Flummerfelt knows from experience that implementing rules — outlined clearly in his ‘community policies document’ — into a community that didn’t have many or any rules can be hard for some residents.

“Those who don’t want to be (in our community), we understand. Our communities are not for everybody. We want to attract a certain behavior,” he said.

“There are three things I tell people when they say, ‘Wow, you’ve got a lot of community policies.’ I tell them that all these policies wrap around three basic concepts of living: 1) Pay your bill on time; 2) Take pride in your home. Mow, trim, don’t have junk laying around…; and 3) Respect your neighbors. You do these three things, and we will get along great.”


The layout of Sunridge Estates

Currently, Sunridge Estates has about 105 lots, but Flummerfelt Homes plans to re-divide some of the property. “We’re going to take some of the smaller lots and combine them together to give people a nicer lot,” he said.

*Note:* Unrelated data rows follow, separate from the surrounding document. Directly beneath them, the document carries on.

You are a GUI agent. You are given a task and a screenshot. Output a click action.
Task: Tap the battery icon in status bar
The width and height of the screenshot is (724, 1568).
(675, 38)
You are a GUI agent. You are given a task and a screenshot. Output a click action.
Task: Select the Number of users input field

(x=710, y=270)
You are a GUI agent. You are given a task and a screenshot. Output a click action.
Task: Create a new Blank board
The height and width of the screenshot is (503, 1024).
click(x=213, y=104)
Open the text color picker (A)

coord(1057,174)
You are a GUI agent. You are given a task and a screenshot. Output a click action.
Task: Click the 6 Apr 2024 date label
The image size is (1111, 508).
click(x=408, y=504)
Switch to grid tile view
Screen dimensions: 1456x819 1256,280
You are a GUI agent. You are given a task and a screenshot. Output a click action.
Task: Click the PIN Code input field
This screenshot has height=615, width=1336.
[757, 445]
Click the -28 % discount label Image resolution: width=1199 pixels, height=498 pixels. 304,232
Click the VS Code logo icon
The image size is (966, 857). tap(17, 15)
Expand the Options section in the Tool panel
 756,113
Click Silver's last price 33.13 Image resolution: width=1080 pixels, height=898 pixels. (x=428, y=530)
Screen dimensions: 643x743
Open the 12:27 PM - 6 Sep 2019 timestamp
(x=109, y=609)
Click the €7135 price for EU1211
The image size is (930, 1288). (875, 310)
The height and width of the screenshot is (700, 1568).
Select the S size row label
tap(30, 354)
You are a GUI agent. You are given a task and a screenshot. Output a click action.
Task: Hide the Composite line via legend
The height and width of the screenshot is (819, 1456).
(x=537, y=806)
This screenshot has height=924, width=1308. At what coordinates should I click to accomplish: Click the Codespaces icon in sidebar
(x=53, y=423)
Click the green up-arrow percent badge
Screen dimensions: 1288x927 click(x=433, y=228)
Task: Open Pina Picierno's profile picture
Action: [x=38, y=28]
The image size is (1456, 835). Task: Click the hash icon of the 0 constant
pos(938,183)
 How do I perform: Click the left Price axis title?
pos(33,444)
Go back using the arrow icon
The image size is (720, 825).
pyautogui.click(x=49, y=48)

Flummerfelt Homes also purchased the 30 acres straight east of the present area and has a goal of expanding Sunridge Estates onto this 30 acres in the future.


A big undertaking

Any time you take on an existing mobile home park, you don’t know exactly what to expect. But, Mike said, “I wasn’t afraid of the challenge. I’ve purchased other challenging properties, like my first in Nevada – Gaslite Village. I don’t have a problem knocking on anyone’s door.”

Flummerfelt’s Nevada team, made up of about four office staff and several seasonal employees, has enjoyed its first few weeks of being out in the neighborhood. It is important to Mike that the residents of Sunridge Estates see his team. “They need to see us, and know that we’re people too, and we just want to do the best we can for them. I’ve always said to my staff, if you don’t know what else to do, focus on ‘quality.’ Because if we focus on quality, then good things are going to happen. We might take a few steps backward and have a few vacant lots for a while, but we have to create a quality environment for those who want to live here.”

Mike describes manufactured homes living as “the quintessential affordable quality home ownership. You can walk into your own house, hang a picture where you want, sit in your own kitchen, have your own lawn and your own private parking. It’s your home. A lot of people wouldn’t be able to be a homeowner if they didn’t have this opportunity.”


Accepted in Nevada

Flummerfelt describes Nevada as being a business-friendly community with leadership that accepts and appreciates the need for affordable housing.

“I think they view us as one of the solutions for affordable housing in Nevada,” he said, and he’s glad City leaders appreciate his vision of how manufactured homes communities should look.

“If we can do this (manage respectful and presentable manufactured home communities), why don’t we do more of this?,” Mike asks, “and keep people living in Nevada that might not otherwise be able to live here.”